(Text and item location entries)

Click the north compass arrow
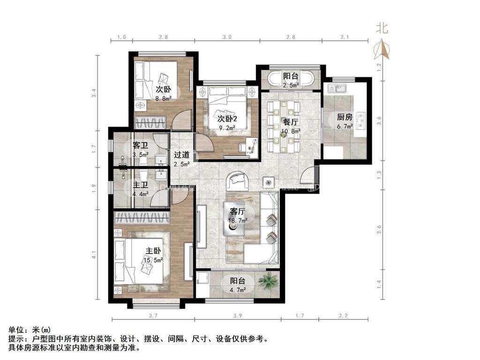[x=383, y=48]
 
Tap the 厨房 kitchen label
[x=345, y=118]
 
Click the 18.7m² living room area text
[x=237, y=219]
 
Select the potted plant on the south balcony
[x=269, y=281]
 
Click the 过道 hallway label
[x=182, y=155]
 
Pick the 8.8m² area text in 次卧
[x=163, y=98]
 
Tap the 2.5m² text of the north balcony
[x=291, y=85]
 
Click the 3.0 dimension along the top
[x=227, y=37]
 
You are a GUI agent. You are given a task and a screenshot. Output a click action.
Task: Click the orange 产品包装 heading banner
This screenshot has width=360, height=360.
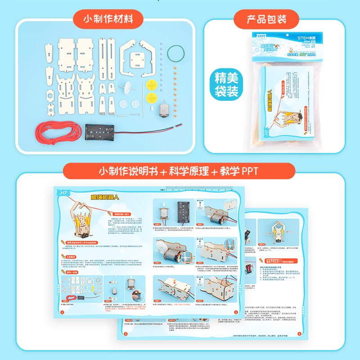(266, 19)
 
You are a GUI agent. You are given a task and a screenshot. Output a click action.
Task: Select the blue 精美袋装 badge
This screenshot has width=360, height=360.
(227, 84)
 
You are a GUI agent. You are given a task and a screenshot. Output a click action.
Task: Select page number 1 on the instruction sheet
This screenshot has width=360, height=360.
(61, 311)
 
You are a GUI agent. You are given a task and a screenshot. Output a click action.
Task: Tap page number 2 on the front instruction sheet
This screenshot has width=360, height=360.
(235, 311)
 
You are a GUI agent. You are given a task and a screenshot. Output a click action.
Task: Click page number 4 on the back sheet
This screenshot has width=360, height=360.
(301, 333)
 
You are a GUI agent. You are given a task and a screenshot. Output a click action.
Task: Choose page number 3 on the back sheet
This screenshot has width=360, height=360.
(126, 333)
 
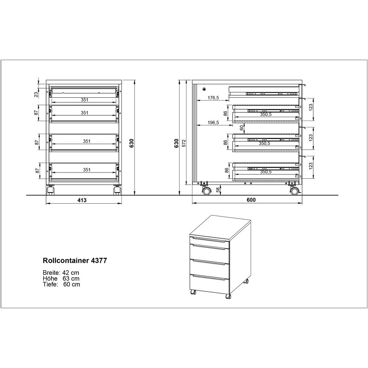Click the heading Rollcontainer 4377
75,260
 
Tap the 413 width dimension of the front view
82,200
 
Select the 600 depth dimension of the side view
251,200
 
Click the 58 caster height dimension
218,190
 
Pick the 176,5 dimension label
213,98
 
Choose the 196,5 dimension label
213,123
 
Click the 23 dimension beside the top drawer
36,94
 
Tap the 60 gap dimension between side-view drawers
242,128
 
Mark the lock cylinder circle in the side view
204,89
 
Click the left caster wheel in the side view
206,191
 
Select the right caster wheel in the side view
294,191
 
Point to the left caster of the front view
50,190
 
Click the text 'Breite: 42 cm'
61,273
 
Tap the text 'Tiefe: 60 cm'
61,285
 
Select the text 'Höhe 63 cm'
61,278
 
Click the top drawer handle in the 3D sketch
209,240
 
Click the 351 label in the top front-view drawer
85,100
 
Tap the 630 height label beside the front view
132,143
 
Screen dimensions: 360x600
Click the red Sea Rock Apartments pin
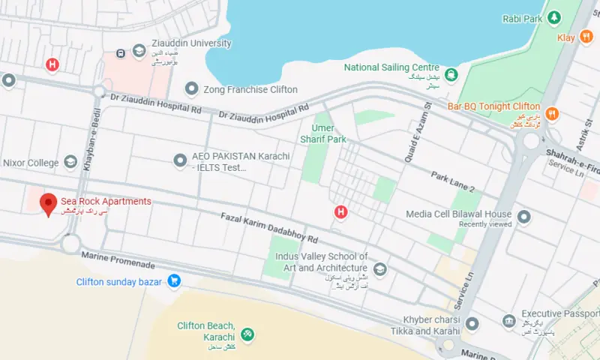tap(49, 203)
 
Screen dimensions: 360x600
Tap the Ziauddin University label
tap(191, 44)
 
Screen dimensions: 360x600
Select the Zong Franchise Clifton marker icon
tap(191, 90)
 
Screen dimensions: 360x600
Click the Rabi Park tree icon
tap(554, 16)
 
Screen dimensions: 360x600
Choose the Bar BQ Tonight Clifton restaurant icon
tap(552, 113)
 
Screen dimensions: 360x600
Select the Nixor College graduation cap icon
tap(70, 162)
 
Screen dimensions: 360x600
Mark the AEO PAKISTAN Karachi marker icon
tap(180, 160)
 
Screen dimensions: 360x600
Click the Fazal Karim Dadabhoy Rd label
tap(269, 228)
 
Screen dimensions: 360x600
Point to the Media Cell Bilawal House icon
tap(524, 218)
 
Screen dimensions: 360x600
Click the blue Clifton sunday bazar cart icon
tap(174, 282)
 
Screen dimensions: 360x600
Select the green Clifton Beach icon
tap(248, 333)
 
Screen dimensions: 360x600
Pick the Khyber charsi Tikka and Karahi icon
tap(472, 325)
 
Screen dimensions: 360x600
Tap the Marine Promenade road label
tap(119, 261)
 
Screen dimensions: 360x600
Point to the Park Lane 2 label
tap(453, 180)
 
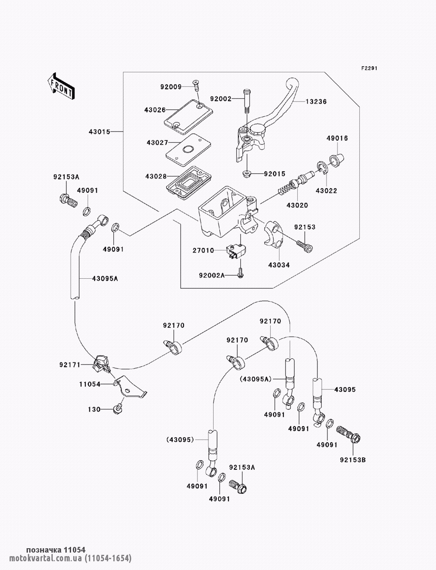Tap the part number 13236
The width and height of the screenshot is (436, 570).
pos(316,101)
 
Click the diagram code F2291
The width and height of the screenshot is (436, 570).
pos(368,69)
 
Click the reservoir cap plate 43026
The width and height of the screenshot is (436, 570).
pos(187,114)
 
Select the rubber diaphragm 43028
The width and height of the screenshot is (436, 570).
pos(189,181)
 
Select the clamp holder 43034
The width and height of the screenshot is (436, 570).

Task to carry out:
Report how many lines of the entries contain the word "Park". Case counts; give only the number.

Solution to this task:
2